* [Your objective] Print the lines of the listing exactly as they stand, starting at the line containing "Close the window using the top button" and ending at the line containing "pos(359,1472)".
+++ Material to process
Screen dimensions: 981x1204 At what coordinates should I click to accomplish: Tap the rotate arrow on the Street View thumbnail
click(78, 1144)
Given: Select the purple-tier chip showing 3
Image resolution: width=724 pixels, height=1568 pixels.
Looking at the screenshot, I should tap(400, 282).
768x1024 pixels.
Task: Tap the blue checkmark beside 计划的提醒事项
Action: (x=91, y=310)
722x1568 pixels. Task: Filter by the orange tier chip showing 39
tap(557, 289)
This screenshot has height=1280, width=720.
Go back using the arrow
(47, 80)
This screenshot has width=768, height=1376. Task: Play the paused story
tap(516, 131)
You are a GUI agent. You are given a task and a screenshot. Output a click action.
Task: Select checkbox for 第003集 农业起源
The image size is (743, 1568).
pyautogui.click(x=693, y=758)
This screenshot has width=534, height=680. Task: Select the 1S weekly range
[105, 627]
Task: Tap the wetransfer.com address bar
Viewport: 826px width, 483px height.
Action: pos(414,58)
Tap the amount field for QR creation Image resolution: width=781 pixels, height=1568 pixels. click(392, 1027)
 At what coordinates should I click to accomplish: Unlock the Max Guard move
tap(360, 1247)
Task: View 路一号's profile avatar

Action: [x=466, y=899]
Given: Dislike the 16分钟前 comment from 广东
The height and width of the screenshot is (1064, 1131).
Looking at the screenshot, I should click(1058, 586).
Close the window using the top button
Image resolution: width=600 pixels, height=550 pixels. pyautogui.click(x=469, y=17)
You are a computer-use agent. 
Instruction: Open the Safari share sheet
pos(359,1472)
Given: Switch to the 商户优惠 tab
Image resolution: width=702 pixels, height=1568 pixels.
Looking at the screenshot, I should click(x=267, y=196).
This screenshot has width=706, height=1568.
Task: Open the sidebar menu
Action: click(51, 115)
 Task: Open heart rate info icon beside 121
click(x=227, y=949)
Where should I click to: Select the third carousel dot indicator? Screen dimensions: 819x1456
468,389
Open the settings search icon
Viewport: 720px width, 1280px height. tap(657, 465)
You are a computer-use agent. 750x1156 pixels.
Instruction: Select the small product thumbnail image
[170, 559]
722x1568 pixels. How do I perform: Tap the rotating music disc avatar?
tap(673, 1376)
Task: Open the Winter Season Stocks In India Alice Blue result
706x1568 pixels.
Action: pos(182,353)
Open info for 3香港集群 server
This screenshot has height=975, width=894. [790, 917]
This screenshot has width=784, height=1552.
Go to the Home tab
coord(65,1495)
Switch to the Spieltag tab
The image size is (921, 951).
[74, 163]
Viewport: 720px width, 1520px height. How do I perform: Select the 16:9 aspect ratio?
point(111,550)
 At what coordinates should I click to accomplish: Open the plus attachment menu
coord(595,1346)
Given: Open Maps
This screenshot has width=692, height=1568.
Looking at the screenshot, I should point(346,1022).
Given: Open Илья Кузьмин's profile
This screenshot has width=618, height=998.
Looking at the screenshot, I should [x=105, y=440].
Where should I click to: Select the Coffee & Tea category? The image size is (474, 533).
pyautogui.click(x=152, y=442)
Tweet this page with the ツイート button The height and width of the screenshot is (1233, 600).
++++++
* [Result below]
Close the window using the top button
Image resolution: width=600 pixels, height=550 pixels. pyautogui.click(x=469, y=17)
You are a computer-use agent. 
Instruction: Open the Safari share sheet
pos(359,1472)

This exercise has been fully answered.